PROVIDED TEXT:
:::::

In this interview, Jadaliyya Co-Editor Noura Erakat joins MSNBC by phone to comment on the speech and to respond to US Congressman Brad Sherman, who explained that the demand of return for Palestinian refugees was equivalent to removing all Jews from the Middle East. 





MSNBC Host: Joining me now by phone, Noura Erakat, Human Rights Attorney and Professor at George Mason University. Noura I understand that you were listening to congressman Brad Sherman, just before the break. Do you care to respond to what congressman Sherman had to say?

Noura Erakat: Congressman Sherman told viewers and unfortunately, his constituents, that the end of an apartheid regime that distinguishes between Palestinians and Jewish Israelis and actually privileges Jewish Israelis as a matter of law, and an apartheid regime is the same thing as removing Jews from the entire Middle East. That is very disingenuous, that is dangerous, that is an outright lie, and irresponsible thing to say as a member of congress. Jews are part and parcel, an intricate fabric of the middle east from Yemen, Morocco, Syria, Lebanon, Tunisia, the rest of North Africa. This is not the same thing, and even Jews to stay in what is Palestine and Israel is absolutely fine. The request is to end an apartheid regime, not to remove Jewish people, those are two different things, and the conflation of those things is very dangerous and exactly why this conflict has become intractable.

MSNBC: Well professor I want to drill down on that a little bit with you. Obviously the Palestinians see the situation very differently than the Israeli Prime Minister. Why is the idea of recognizing Israel as a Jewish state being characterized as such a roadblock here?

NE: Israel demanded that Palestinians recognize it as a juridical reality which they did in 1987 and formally in the Oslo peace process in 1993. Israel has been recognized juridicaly and has existed as a state since 1948 and has been--entered the United Nations as a member state in 1949. So this idea that the—now demanding, upping this demand, moving the needle so that Palestinians are short yet again is basically like telling France, we do not want you to just recognize that France is for the French, or that the U.S. is for Americans but like saying, hey you have to recognize that the U.S. is for white Americans only or that France is for French Americans only. Right now within Israel, twenty percent of its population is not Jewish, they are Muslim and Christian Palestinian citizens of the state, who are treated as a fifth column. What happens when the state is not recognized as a state for Israelis, but is recognized as a state for Jews only? What happens to those Palestinians who are citizens of the state that are Christian and Muslim? Are we okay with that? As a country that separated in the first amendment, separated church and state, and believes in equality and believes in the treatment of people regardless of creed, color, religion. Are we okay with them saying that Israel is only for Jewish citizens? And not for all citizens of the state? I leave that up to your listeners and to your viewers. I certainly am not. And I think when Palestinian Authority, or Palestine refuses to recognize Israel as a Jewish state, it is for similar reasons. For the values that we uphold.

MSNBC: Both Prime Minister Benjamin Netanyahu and two republican senators today said that the real problem is Palestinians. I am talking about Lindsey Graham for instance who said that the Palestinians are in complete disarray when it comes to acting like a state. That is a direct quote. What do you say to Senator Graham?

:::::

MATERIAL PROVIDED:
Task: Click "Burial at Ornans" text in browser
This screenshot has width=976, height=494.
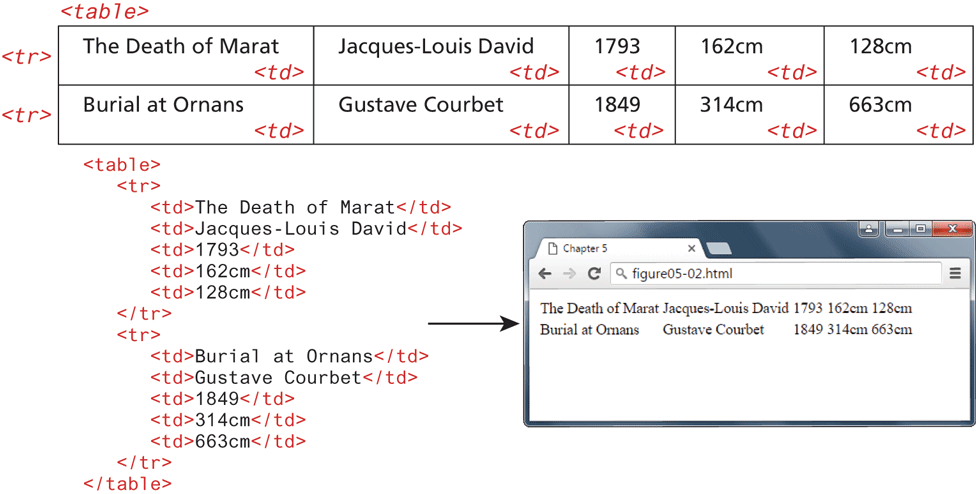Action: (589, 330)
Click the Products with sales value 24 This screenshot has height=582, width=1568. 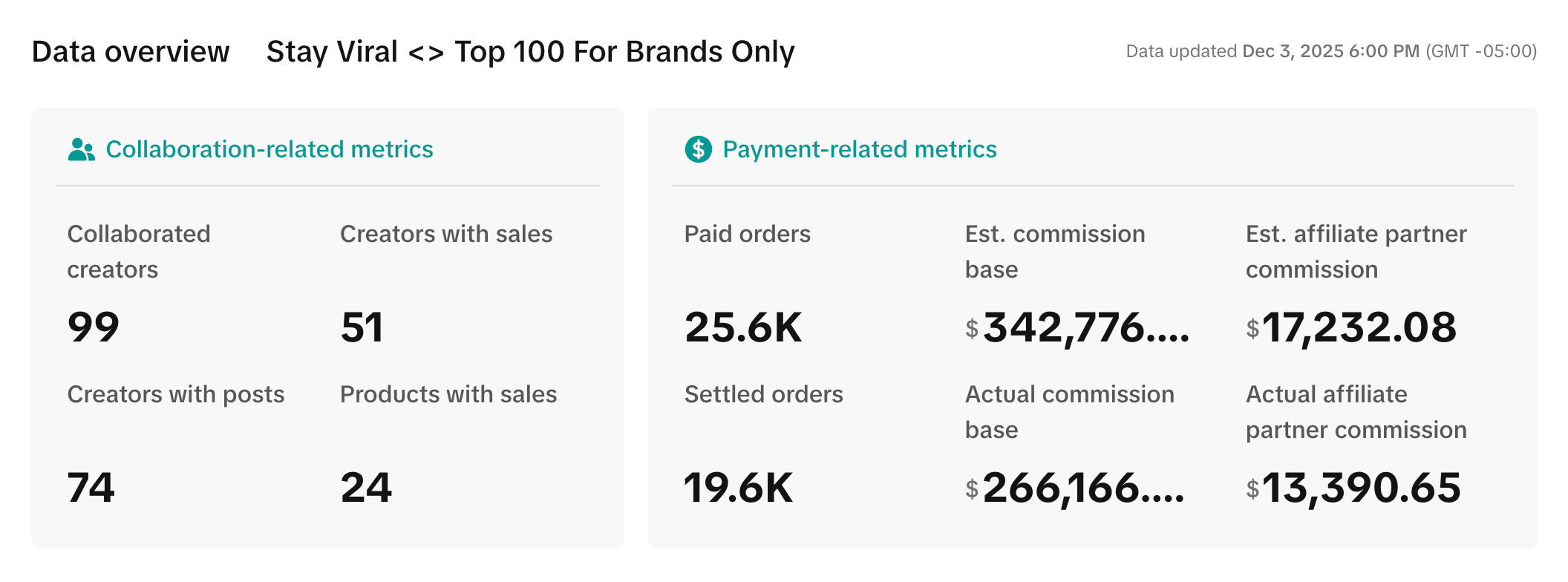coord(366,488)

:::::

REQUEST:
According to the interview transcript, in what year did Israel enter the United Nations as a member state?

WRITTEN SOLUTION:
1949